[Opening Document excerpt section]
PN manifesto: a trainwreck

Bernard Grech has been proudly stating that the Nationalist Party has launched its electoral manifesto after 100 hours that the general election campaign started. However, it is quite clear that this manifesto was very quickly put together by a few individuals, with its contents yet to percolate to the PN’s main figures. Key among them, Bernard Grech himself who when he was presenting the manifesto at the PN’s General Council even went as far as saying that it had 533 proposals, when its latest version has 544.

The first version to be uploaded on the PN’s website was full of editing mistakes such as double numbering and repetition of some proposals in different sections. Over time other versions were uploaded that gradually corrected some of these mistakes. But some glaring ones remain. For instance, proposals 144 and 348 both are saying the same thing about a reduction in VAT. Proposals 76 and 218 are both on Malita Plc taking over from Steward.

On page 163, one finds again the title “Pensjonijiet Sostennibli” with the first three proposals relating to pensions and in part documented in the section “Pensjonijiet Adekwati”, then the section continues on to detail 3 proposals that are about land registration and have nothing to do with sustainable pensions. In Maltese we have a saying “Ħawwadni ha nifhem: confuse me so that I understand.
[Closing Document excerpt section]
[Opening Raw data section]
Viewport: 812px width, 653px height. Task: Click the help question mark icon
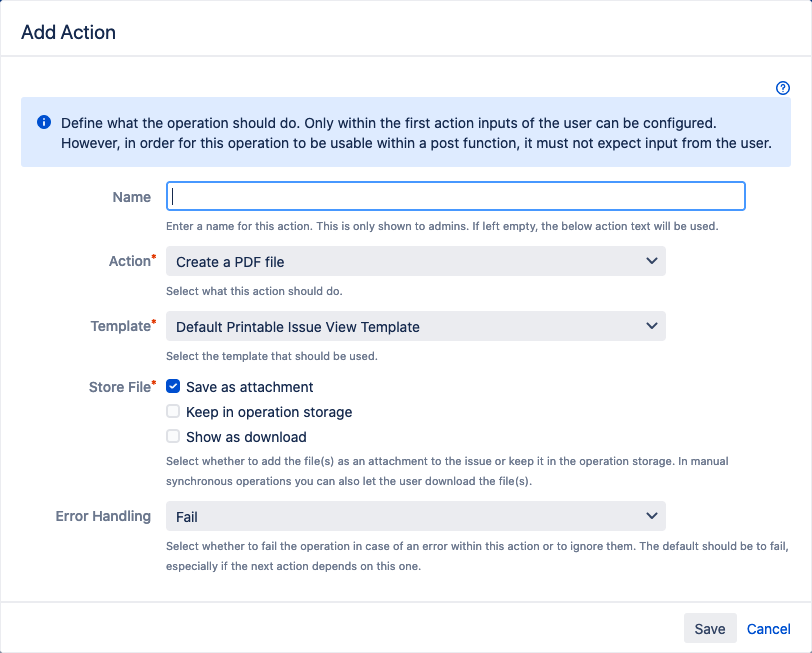[x=783, y=88]
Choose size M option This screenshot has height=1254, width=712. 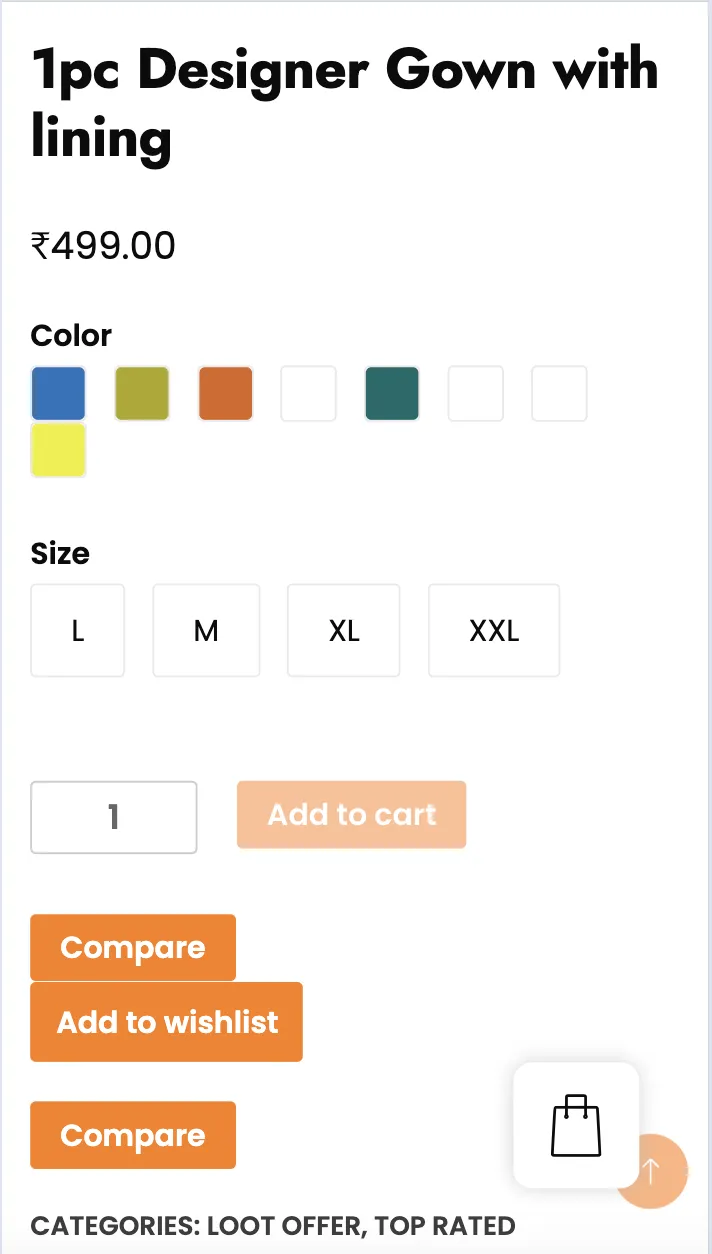pyautogui.click(x=206, y=631)
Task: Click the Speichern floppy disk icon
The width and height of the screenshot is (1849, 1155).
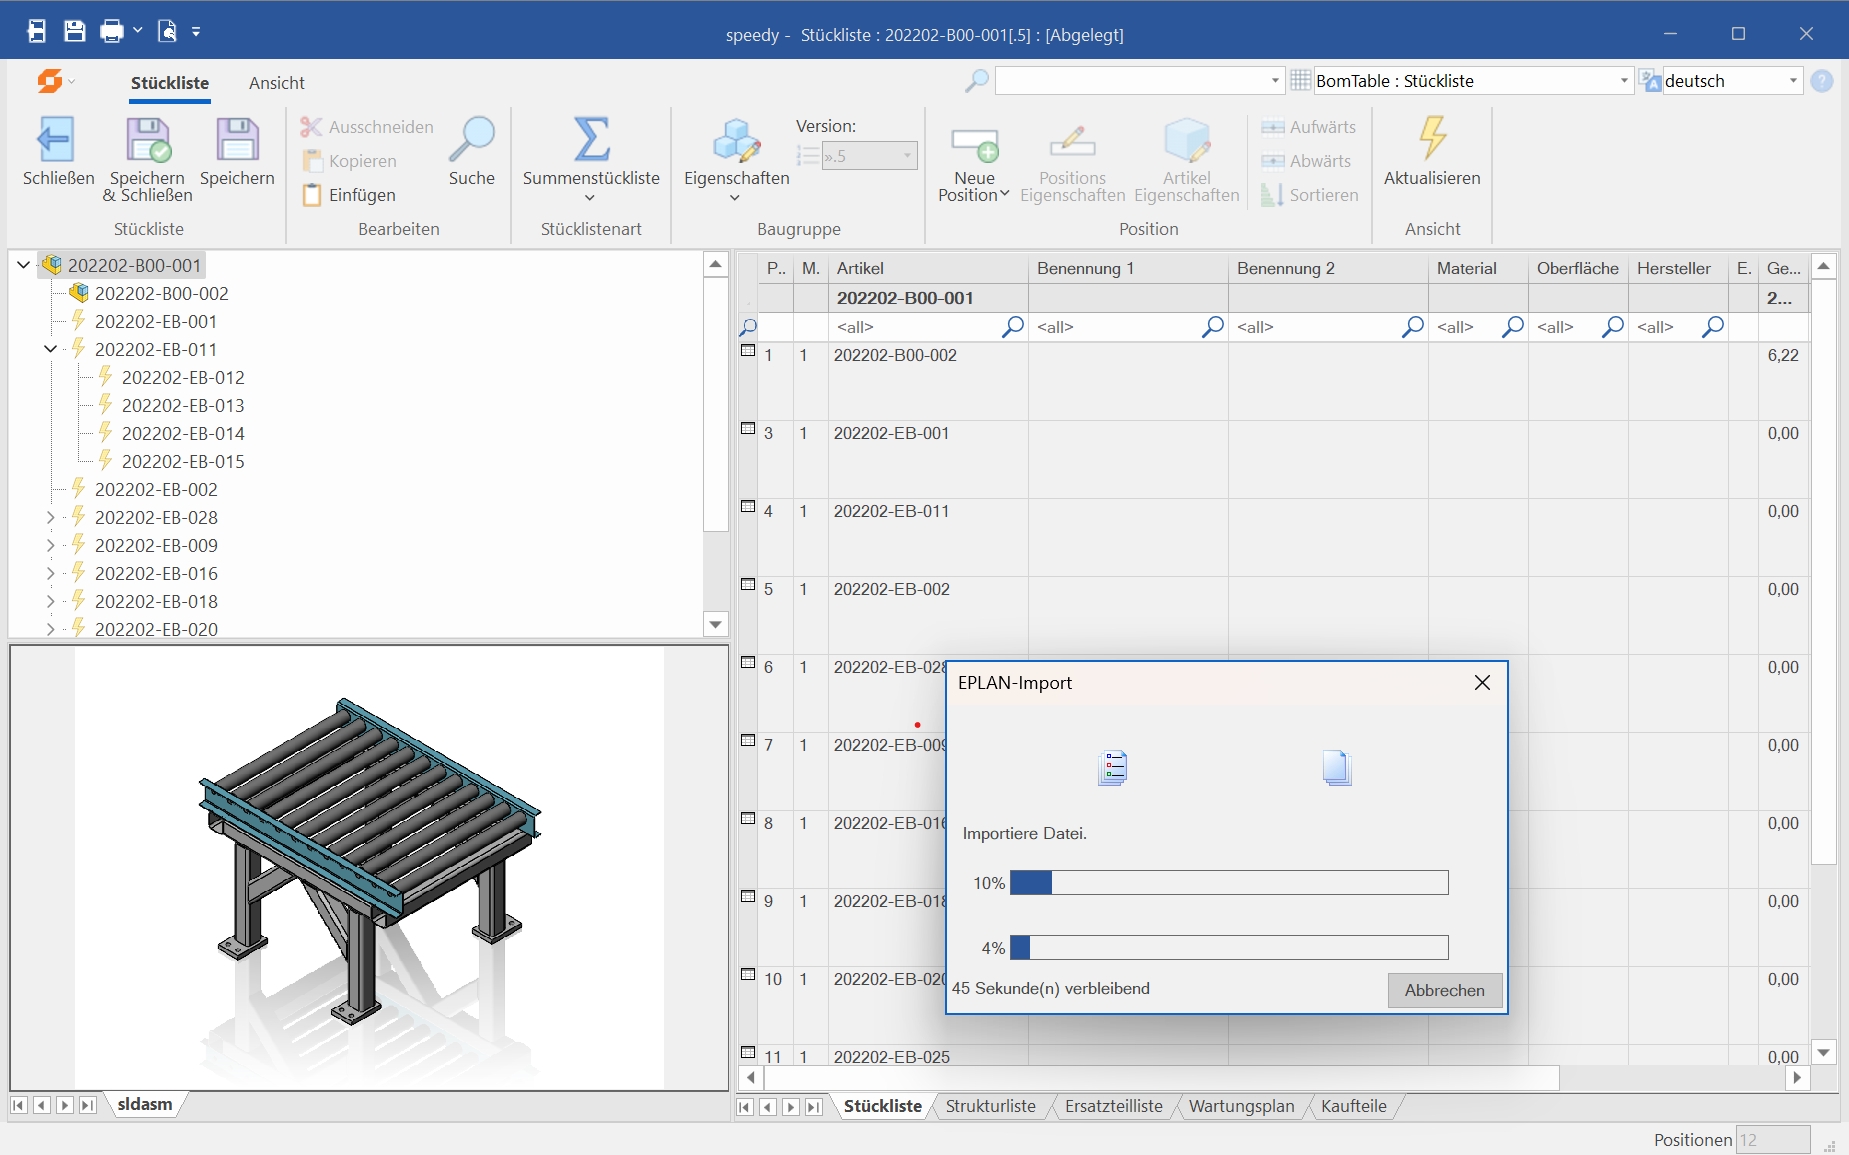Action: click(x=237, y=140)
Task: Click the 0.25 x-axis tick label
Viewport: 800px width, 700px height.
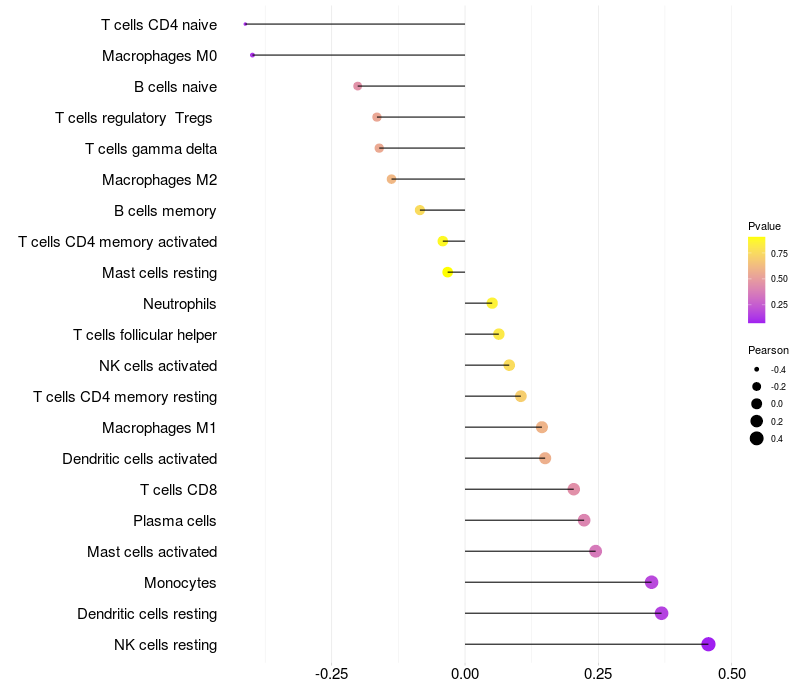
[Closing Raw data section]
Exercise
Reproduce word for word the part of the PN manifesto article that begins at the words "The first version" and stops after the words "that I understand.". The lines play no part in this.

Completed exercise
The first version to be uploaded on the PN’s website was full of editing mistakes such as double numbering and repetition of some proposals in different sections. Over time other versions were uploaded that gradually corrected some of these mistakes. But some glaring ones remain. For instance, proposals 144 and 348 both are saying the same thing about a reduction in VAT. Proposals 76 and 218 are both on Malita Plc taking over from Steward.

On page 163, one finds again the title “Pensjonijiet Sostennibli” with the first three proposals relating to pensions and in part documented in the section “Pensjonijiet Adekwati”, then the section continues on to detail 3 proposals that are about land registration and have nothing to do with sustainable pensions. In Maltese we have a saying “Ħawwadni ha nifhem: confuse me so that I understand.